Recorded data
■ ■ ■ ■ ■

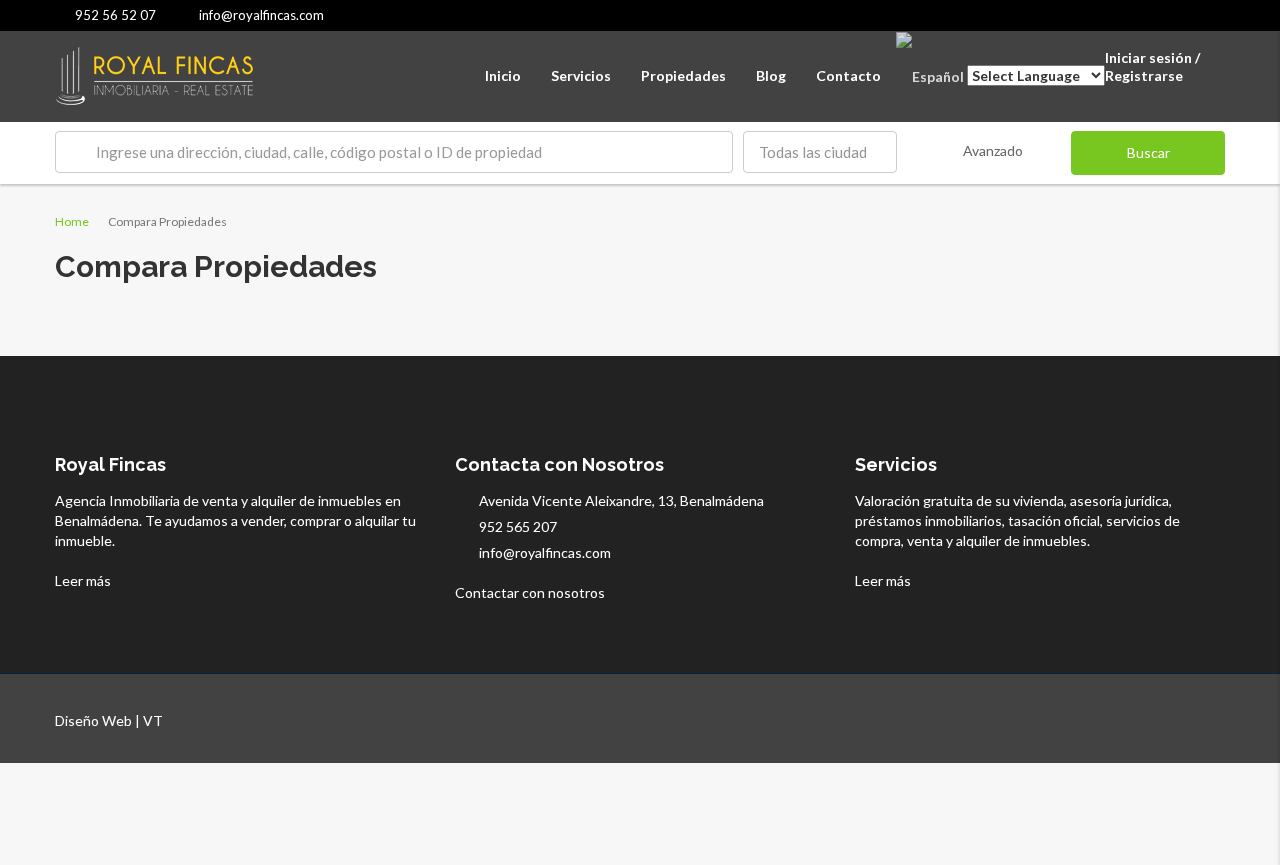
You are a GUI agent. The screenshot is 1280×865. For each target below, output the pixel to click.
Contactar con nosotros (531, 592)
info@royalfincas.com (545, 552)
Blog (771, 75)
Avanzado (993, 150)
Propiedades (683, 75)
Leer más (84, 580)
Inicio (503, 75)
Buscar (1148, 152)
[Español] (930, 75)
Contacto (848, 75)
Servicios (581, 75)
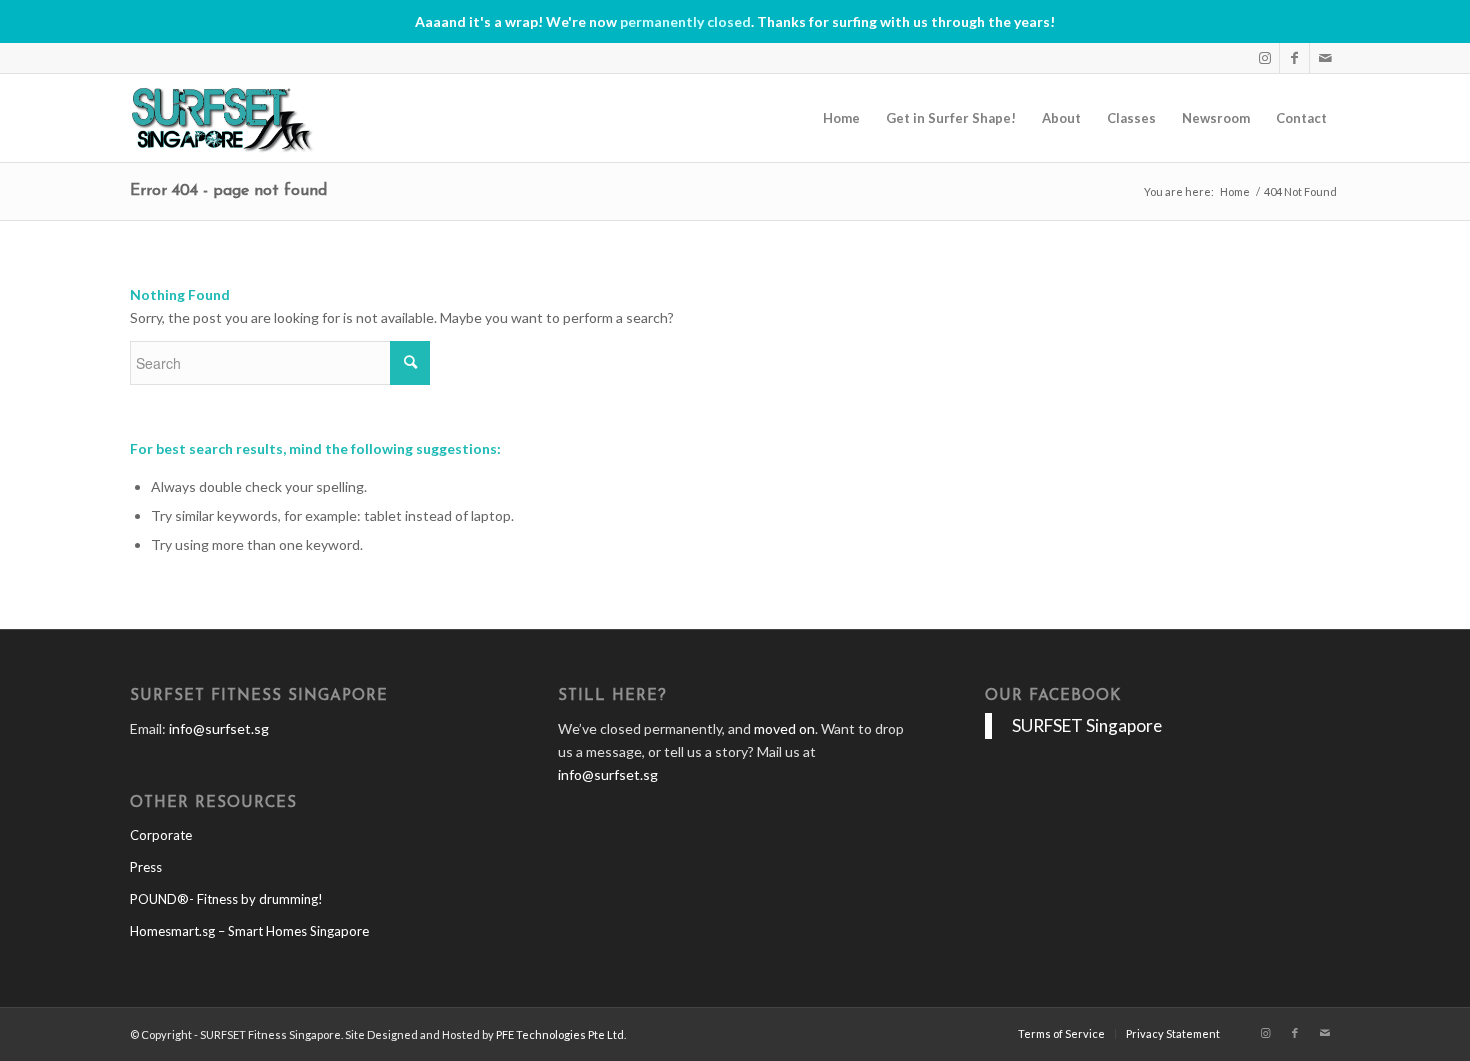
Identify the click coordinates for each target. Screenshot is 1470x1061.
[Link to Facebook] (1294, 58)
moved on (784, 728)
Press (146, 867)
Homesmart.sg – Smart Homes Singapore (249, 931)
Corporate (161, 835)
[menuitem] (841, 118)
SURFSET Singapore (1087, 725)
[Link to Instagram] (1264, 58)
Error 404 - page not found (228, 191)
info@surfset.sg (219, 728)
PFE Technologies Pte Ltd (560, 1034)
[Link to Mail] (1325, 58)
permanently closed (685, 21)
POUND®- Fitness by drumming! (226, 899)
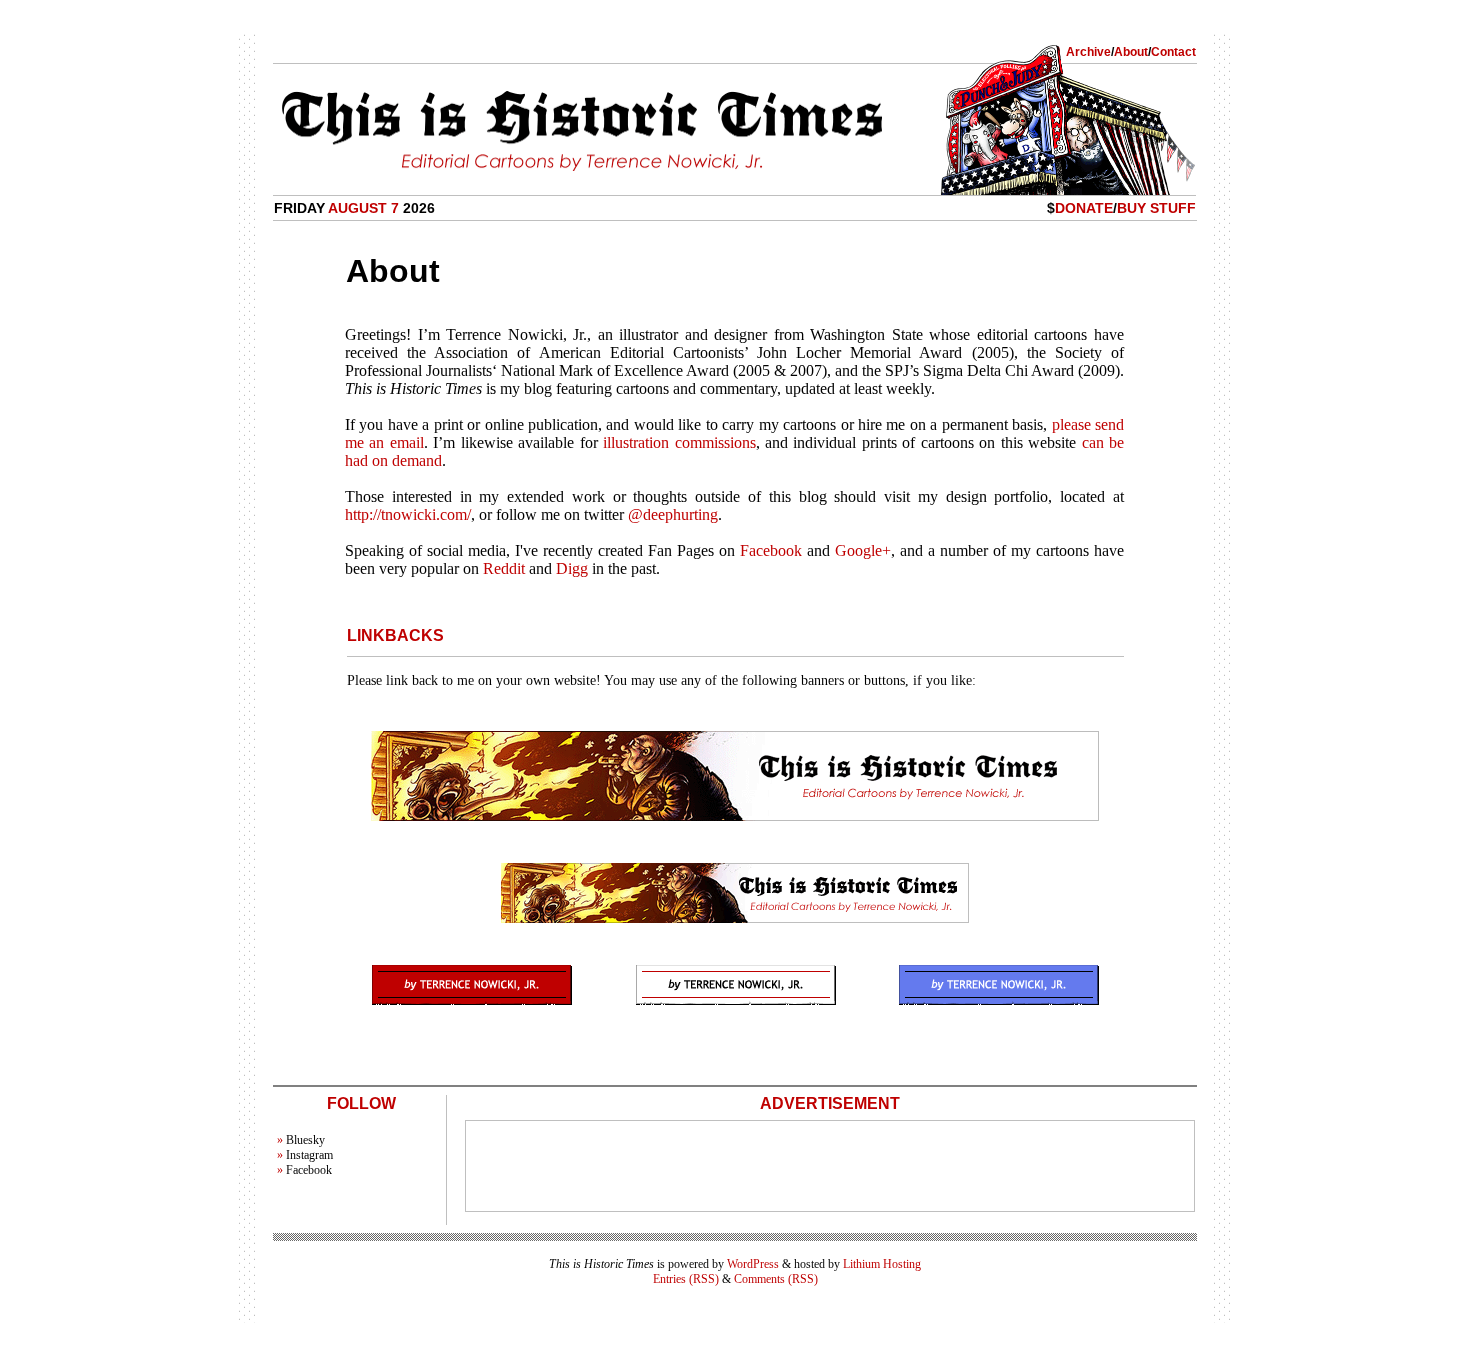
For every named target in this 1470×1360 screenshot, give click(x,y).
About (1131, 52)
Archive (1088, 52)
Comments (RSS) (776, 1279)
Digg (572, 568)
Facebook (771, 550)
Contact (1173, 52)
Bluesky (305, 1140)
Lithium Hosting (882, 1264)
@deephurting (673, 514)
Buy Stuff (1156, 208)
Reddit (504, 568)
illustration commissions (679, 442)
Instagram (309, 1155)
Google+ (863, 550)
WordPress (753, 1264)
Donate (1084, 208)
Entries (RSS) (686, 1279)
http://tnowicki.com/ (408, 514)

■ ■ ■ ■ ■

If a line in the records above contains the string "each", copy that line out.

> **RESULT BELOW**
You are a GUI agent. The screenshot is 1280×865. For each target below, output the pixel to click.
Identify the click coordinates for each target. Screenshot is 1470x1061.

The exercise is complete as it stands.